> _Problem description_:
Write out all of the data again, exactly as it reads.

> _Record extracts_:
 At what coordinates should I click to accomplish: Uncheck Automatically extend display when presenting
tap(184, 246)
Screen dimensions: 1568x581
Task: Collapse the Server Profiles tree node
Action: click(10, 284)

> _Completed exercise_:
 At what coordinates should I click to accomplish: Uncheck Automatically extend display when presenting
tap(184, 246)
Screen dimensions: 1568x581
Task: Collapse the Server Profiles tree node
Action: click(10, 284)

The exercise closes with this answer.